European Union’s Artificial Intelligence Act

Context

The objectives of the EU AI Act, the world’s first legislation on AI, are to create a regulatory framework for AI technologies, mitigate risks associated with AI systems, and establish clear guidelines for developers, users, and regulators.

Background

  • On June 14, 2023, the European Parliament passed its version of the Artificial Intelligence Act (the “Act”).
  • The Act is now under review by negotiators from the European Union’s (“EU”) three bodies – the European Commission, Council, and Parliament to reconcile different versions of the Act and finalize implementing language.
  • Recently, it has been passed by EU legislators.
  • The Act is the most comprehensive regulations affecting artificial intelligence (“AI”) systems to date.

About the Act:

  • The Act passed by the European Parliament would restrict what the EU believes to be AI’s riskiest uses, such as facial recognition software and Chatbots likeChatGPT.
  • The EU’s stated goal is to ensure better conditions for the development and use of innovative technologies.
  • The EU recognizes AI’s benefits in the healthcare, transportation, manufacturing, and energy sectors but hopes to promulgate regulations that curb potential excesses and violations of EU fundamental rights.
  • The Act is expansive and would govern any entity providing a service that uses AI.
  • This includes services that produce content, predictions, recommendations, or decisions.

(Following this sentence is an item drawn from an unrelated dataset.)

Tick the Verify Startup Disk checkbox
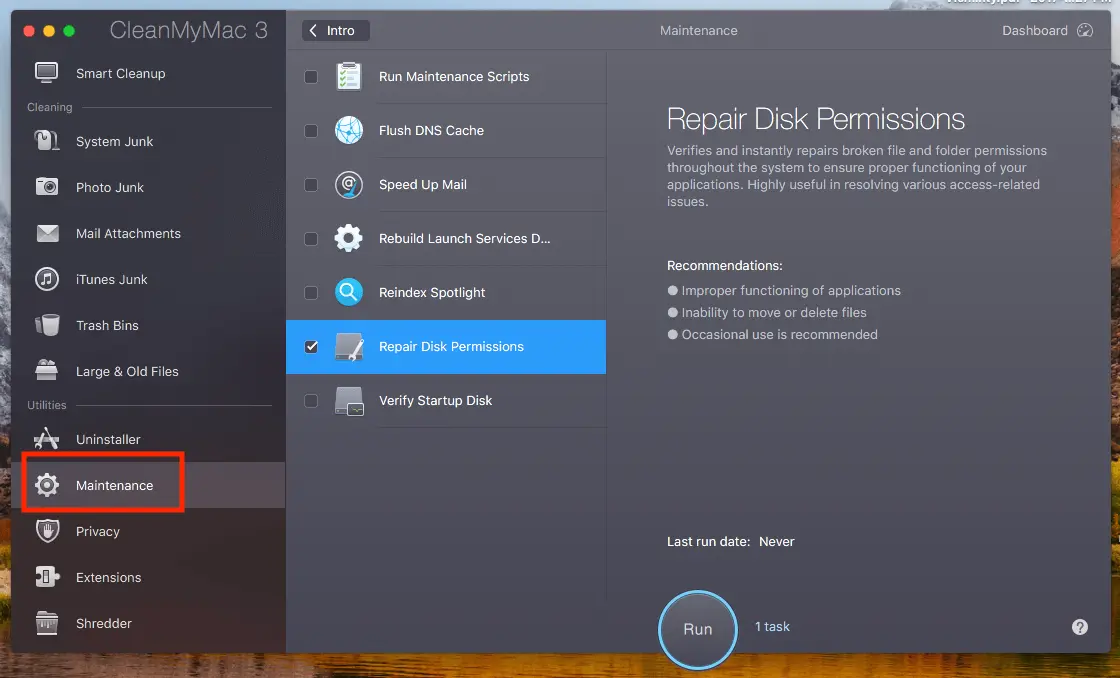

Key Provisions of the Act:

  • Risk-Based Regulation:The AI Act proposes a risk-based system to regulate AI, dividing systems into unacceptable risk, high risk, and low or minimal risk categories.
  • Unacceptable Risk:AI systems posing a threat to people, such as cognitive manipulation and real-time biometric identification, fall under unacceptable risk and are banned.
  • High Risk:Systems operating critical infrastructure or impacting fundamental rights are labeled high risk, with compliance requirements and obligations for providers outlined in the Act.
  • Risk Management for High Risk:The Act outlines risk management efforts for high-risk systems, including documentation, transparency, human oversight, and obligations for providers to ensure compliance.
  • Low or Minimal Risk:Low or minimal risk AI systems must comply with minimal transparency requirements, allowing users to make informed decisions, but they are largely unregulated compared to high-risk systems.
  • Generative AI software such as ChatGPT will be required to comply with several transparency requirements including:
    • Disclosing that the content was generated by an AI system;
    • Designing the model to prevent it from generating illegal content; and
    • Publishing summaries of copyrighted data used for the system’s training.
    • Providers of foundation models are subject to obligations to undertake risk assessments and mitigate reasonably foreseeable risks; and to establish appropriate data governance measures, obligations relating to the design of the foundation model (including from an environmental impact perspective) and an obligation to register the foundation model in an EU database.